Так бывает невозможным не узнать царя среди подданных, вельможу среди черни. Удивительным было то, что Джафар, ответив на приветствие, назвал Имрана по имени.
– Как твои дела, сынок? - спросил он, улыбнувшись.
Оторопев, Имран все же сообразил, что это не тот случай, когда можно кривить душой. Вздохнув, он сказал:
– Бывали дни и получше, правда это было так давно, что я их не помню. -Потом он добавил. - Ну и заварили же вы кашу.

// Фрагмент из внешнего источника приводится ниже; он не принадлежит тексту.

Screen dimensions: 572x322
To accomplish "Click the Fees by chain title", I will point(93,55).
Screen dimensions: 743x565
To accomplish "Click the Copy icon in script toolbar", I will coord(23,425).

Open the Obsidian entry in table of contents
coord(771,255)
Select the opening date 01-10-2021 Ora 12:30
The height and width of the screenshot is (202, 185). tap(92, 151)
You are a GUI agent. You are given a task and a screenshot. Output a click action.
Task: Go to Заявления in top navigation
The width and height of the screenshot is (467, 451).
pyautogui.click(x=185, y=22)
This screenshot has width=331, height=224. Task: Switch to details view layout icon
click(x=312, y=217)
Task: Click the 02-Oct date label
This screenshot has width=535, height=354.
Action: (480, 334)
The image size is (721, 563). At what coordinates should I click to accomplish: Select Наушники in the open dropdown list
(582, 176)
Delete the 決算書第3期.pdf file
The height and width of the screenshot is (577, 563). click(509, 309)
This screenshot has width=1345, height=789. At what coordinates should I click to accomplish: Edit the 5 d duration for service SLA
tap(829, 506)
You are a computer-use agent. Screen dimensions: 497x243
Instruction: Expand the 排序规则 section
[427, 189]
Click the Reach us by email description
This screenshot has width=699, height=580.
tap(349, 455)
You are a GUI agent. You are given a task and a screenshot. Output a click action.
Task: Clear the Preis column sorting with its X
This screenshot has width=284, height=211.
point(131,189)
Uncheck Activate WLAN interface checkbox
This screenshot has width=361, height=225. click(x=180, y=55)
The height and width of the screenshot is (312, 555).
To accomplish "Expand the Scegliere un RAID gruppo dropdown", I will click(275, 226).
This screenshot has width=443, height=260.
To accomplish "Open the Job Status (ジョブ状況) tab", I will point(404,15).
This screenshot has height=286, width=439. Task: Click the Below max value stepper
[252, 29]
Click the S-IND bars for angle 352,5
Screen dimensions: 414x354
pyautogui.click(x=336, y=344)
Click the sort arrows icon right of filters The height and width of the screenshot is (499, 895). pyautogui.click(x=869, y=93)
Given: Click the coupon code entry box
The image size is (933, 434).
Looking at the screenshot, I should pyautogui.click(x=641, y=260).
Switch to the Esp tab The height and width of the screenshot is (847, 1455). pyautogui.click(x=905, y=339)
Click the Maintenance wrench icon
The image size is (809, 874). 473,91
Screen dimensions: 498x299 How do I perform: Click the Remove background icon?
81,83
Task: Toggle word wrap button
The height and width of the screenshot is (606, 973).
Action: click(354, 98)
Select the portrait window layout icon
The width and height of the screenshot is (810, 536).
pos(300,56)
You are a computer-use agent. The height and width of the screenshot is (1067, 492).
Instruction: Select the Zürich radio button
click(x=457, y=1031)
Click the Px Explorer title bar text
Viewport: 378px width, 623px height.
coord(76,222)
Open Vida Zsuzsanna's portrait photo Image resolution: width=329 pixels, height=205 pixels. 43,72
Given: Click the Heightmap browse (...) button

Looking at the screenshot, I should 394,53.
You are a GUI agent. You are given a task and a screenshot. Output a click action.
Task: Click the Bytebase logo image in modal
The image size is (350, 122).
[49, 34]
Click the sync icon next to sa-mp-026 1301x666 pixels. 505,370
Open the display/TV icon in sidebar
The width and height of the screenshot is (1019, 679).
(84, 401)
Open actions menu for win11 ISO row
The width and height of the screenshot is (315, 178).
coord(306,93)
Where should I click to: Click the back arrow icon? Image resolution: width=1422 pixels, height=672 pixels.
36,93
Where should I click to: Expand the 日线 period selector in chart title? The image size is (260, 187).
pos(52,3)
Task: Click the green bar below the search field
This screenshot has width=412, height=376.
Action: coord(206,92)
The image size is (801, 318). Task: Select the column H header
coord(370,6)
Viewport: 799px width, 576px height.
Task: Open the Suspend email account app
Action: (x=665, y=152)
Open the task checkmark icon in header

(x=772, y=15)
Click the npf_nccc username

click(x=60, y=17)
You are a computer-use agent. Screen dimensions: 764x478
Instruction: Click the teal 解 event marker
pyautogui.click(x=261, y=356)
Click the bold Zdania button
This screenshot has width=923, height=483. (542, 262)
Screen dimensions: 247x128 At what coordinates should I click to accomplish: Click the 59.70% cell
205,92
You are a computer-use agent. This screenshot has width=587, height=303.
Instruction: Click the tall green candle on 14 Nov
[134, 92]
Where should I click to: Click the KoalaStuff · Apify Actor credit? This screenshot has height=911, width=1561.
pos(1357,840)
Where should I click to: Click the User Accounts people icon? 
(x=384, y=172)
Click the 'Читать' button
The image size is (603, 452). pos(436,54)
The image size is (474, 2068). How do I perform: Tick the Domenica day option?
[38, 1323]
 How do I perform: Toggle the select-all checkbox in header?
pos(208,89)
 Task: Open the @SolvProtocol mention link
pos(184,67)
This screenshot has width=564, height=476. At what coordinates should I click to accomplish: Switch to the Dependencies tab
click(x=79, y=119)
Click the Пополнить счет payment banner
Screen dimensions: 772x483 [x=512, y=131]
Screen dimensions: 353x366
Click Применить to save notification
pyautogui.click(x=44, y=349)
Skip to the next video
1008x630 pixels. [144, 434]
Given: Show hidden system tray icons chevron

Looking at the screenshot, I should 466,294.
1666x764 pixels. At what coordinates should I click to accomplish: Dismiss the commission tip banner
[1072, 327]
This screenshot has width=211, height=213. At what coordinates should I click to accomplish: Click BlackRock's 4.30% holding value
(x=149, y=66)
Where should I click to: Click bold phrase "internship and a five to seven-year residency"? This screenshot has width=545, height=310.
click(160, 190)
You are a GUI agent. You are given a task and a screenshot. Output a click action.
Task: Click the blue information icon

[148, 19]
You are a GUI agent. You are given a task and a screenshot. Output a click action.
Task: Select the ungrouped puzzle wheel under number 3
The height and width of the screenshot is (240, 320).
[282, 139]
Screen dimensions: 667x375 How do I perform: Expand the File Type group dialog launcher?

Джафар на это ничего не ответил и Имран, подумав, что он обиделся, поспешил извиниться. Джафар вновь улыбнулся и кивнул головой. Имран хотел подойти ближе, но не смог. Так они и говорили, Имран на айване, а Джафар во дворе.
– Тебя что-нибудь тревожит? - спросил имам.
Пока Имран подбирал слова в ответ, Джафар продолжил:
– Я вижу, что ты жив и здоров, меня это радует.
– Я не знаю, как жить дальше, - наконец сказал Имран. - Казалось бы, я получил все, чего хотел: избежал смерти, воссоединился с семьей, но ничто мне не в радость. Жена, о которой я грезил долгими ночами в тюрьме, оказалась чужим человеком; дети, по которым я так страдал, вполне обошлись без меня. У меня чувство, словно меня подло обманули. В моей душе поселилась тоска, я раздираем сомнениями.